Build a NestedTensor object from a padded Tensor and corresponding mask Tensor.

Parameters:

Name Type Description Default
tensor
Tensor

Padded Tensor.

required
mask
Tensor

Tensor Mask. The mask uses the same convention as mask_value: padding positions equal mask_value and valid positions equal not mask_value.

required
batched
bool

When True and mask.ndim == 1, treat mask as a per-batch-element selector (each True entry selects a row from tensor) rather than a contiguous-prefix length indicator.

False

Examples:

Python Console Session
>>> padded_tensor = torch.tensor([[1, 2, 3, 0, 0],
...                                [4, 5, 0, 0, 0],
...                                [6, 7, 8, 9, 0]])
>>> mask_tensor = torch.tensor([[1, 1, 1, 0, 0],
...                             [1, 1, 0, 0, 0],
...                             [1, 1, 1, 1, 0]])
>>> nested_tensor = NestedTensor.from_tensor_mask(padded_tensor, mask_tensor)
>>> nested_tensor
NestedTensor([
    [1, 2, 3],
    [4, 5],
    [6, 7, 8, 9]
])
Source code in danling/tensors/nested_tensor.py
Python
@classmethod
def from_tensor_mask(cls, tensor: Tensor, mask: Tensor, *, batched: bool = False, **kwargs):
    r"""
    Build a `NestedTensor` object from a padded `Tensor` and corresponding mask `Tensor`.

    Args:
        tensor: Padded Tensor.
        mask: Tensor Mask.
            The mask uses the same convention as ``mask_value``:
            padding positions equal ``mask_value`` and valid positions equal ``not mask_value``.
        batched: When ``True`` and ``mask.ndim == 1``, treat ``mask`` as a per-batch-element
            selector (each ``True`` entry selects a row from ``tensor``) rather than a
            contiguous-prefix length indicator.

    Examples:
        >>> padded_tensor = torch.tensor([[1, 2, 3, 0, 0],
        ...                                [4, 5, 0, 0, 0],
        ...                                [6, 7, 8, 9, 0]])
        >>> mask_tensor = torch.tensor([[1, 1, 1, 0, 0],
        ...                             [1, 1, 0, 0, 0],
        ...                             [1, 1, 1, 1, 0]])
        >>> nested_tensor = NestedTensor.from_tensor_mask(padded_tensor, mask_tensor)
        >>> nested_tensor
        NestedTensor([
            [1, 2, 3],
            [4, 5],
            [6, 7, 8, 9]
        ])
    """
    mask = mask.to(dtype=torch.bool)
    mask_value = kwargs.get("mask_value", False)
    effective_mask = ~mask if mask_value else mask

    if mask.ndim == 1:
        if batched:
            indices = effective_mask.nonzero(as_tuple=False).flatten()
            return cls([tensor[int(i)] for i in indices], dtype=tensor.dtype, **kwargs)
        return cls(tensor[effective_mask], dtype=tensor.dtype, **kwargs)
    # ndim >= 2: batch setup is shared, per-element trim differs by rank
    batch_first = kwargs.get("batch_first", True)
    tensor_iter = tensor if batch_first else tensor.transpose(0, 1)
    mask_iter = effective_mask if batch_first else effective_mask.transpose(0, 1)
    if tensor_iter.size(0) != mask_iter.size(0):
        raise ValueError("Tensor/mask batch dimension mismatch: " f"{tensor_iter.size(0)} vs {mask_iter.size(0)}")
    trimmed = []

    def _is_prefix_mask(mask_1d: Tensor) -> bool:
        count = int(mask_1d.sum().item())
        prefix = torch.arange(mask_1d.size(0), device=mask_1d.device, dtype=torch.long) < count
        return bool(torch.equal(mask_1d, prefix))
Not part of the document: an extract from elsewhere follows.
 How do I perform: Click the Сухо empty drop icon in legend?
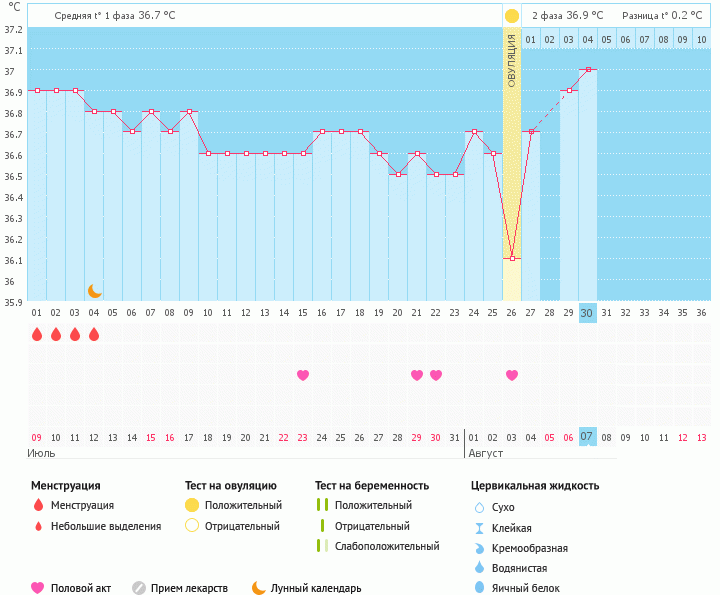click(479, 507)
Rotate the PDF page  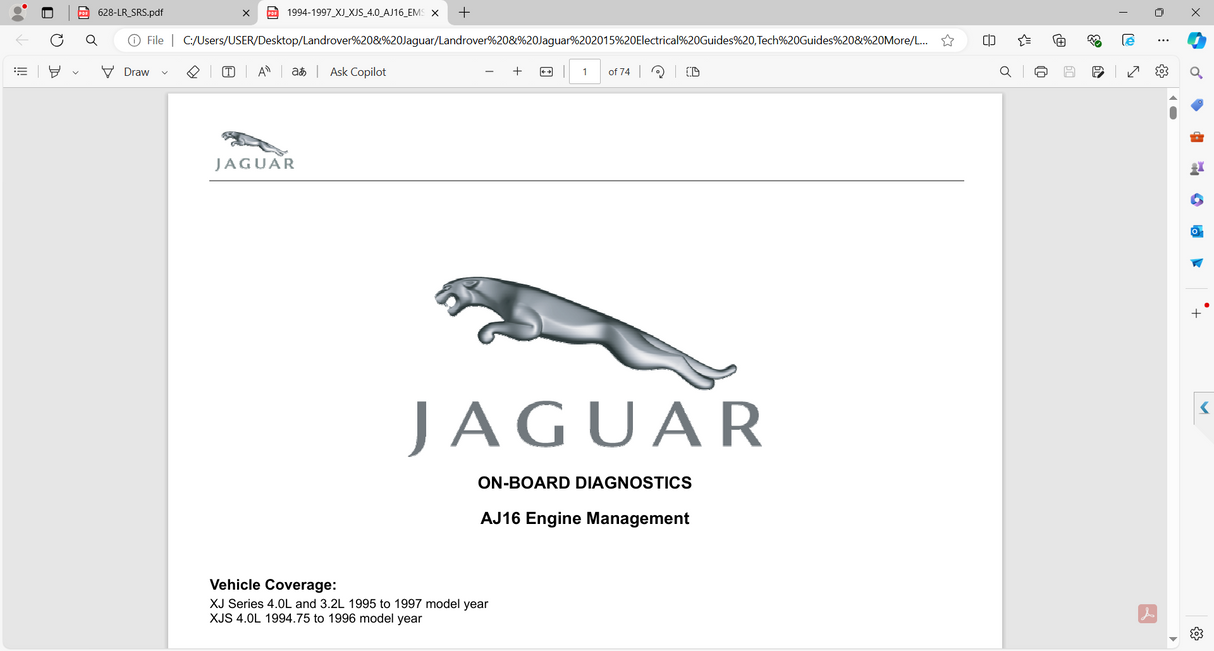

    def _is_hierarchical_prefix_mask(mask_nd: Tensor) -> bool:
        if mask_nd.dim() == 1:
            return _is_prefix_mask(mask_nd)
        leading_valid = mask_nd.reshape(mask_nd.size(0), -1).any(dim=1)
        valid_count = int(leading_valid.sum().item())
        prefix = torch.arange(mask_nd.size(0), device=mask_nd.device, dtype=torch.long) < valid_count
        if not torch.equal(leading_valid, prefix):
            return False
        return all(_is_hierarchical_prefix_mask(mask_nd[index]) for index in range(valid_count))

    if mask.ndim == 2:
        # 1-D per-element mask: only contiguous-prefix masks can be reconstructed
        # via slicing without changing dense semantics.
        counts = mask_iter.sum(dim=1, dtype=torch.long)
        prefix = torch.arange(mask_iter.size(1), device=mask_iter.device, dtype=torch.long).unsqueeze(0)
        prefix = prefix < counts.unsqueeze(1)
        if not torch.equal(mask_iter, prefix):
            raise ValueError(
                "from_tensor_mask() with 2-D masks requires each row to be a valid prefix mask; "
                "interior False gaps are not supported."
            )
        for t, count in zip(tensor_iter, counts.tolist()):
            trimmed.append(t[:count])
    else:
        # N-D per-element mask: only hierarchical ragged-prefix masks are representable as NestedTensor.
        extents = torch.zeros((mask_iter.size(0), mask_iter.dim() - 1), dtype=torch.long, device=mask_iter.device)
        nonzero = mask_iter.nonzero(as_tuple=False)
        if nonzero.numel() > 0:
            batch_index = nonzero[:, :1].expand(-1, extents.size(1))
            extents.scatter_reduce_(0, batch_index, nonzero[:, 1:] + 1, reduce="amax", include_self=False)
        extent_rows = extents.cpu().tolist()
        for t, em, sizes in zip(tensor_iter, mask_iter, extent_rows):
            if not _is_hierarchical_prefix_mask(em):
                raise ValueError(
                    "from_tensor_mask() with N-D masks requires each element mask to be a valid hierarchical "
                    "ragged prefix; "
                    "interior False gaps are not supported."
                )
            slices = tuple(slice(0, size) for size in sizes)
            t_slice = t[slices]
            m_slice = em[slices]
            valid_mask = m_slice
            if t_slice.dim() > m_slice.dim():
                valid_mask = m_slice.view(m_slice.shape + (1,) * (t_slice.dim() - m_slice.dim()))
            trimmed.append(t_slice.masked_fill(~valid_mask, kwargs.get("padding_value", 0.0)))
    return cls(trimmed, dtype=tensor.dtype, **kwargs)

nested_like

Python
nested_like(tensor: Tensor, strict: bool = True) -> Self

Create a new NestedTensor from a Tensor. The newly created NestedTensor will have the same shape as current NestedTensor.

Parameters:

Name Type Description Default
tensor
Tensor

The tensor to be converted to NestedTensor.

required
strict
bool

Check if the shape of tensor is the same as the current NestedTensor.

True

Examples:

Python Console Session
>>> nested_tensor = NestedTensor([torch.tensor([1, 2, 3]), torch.tensor([4, 5])])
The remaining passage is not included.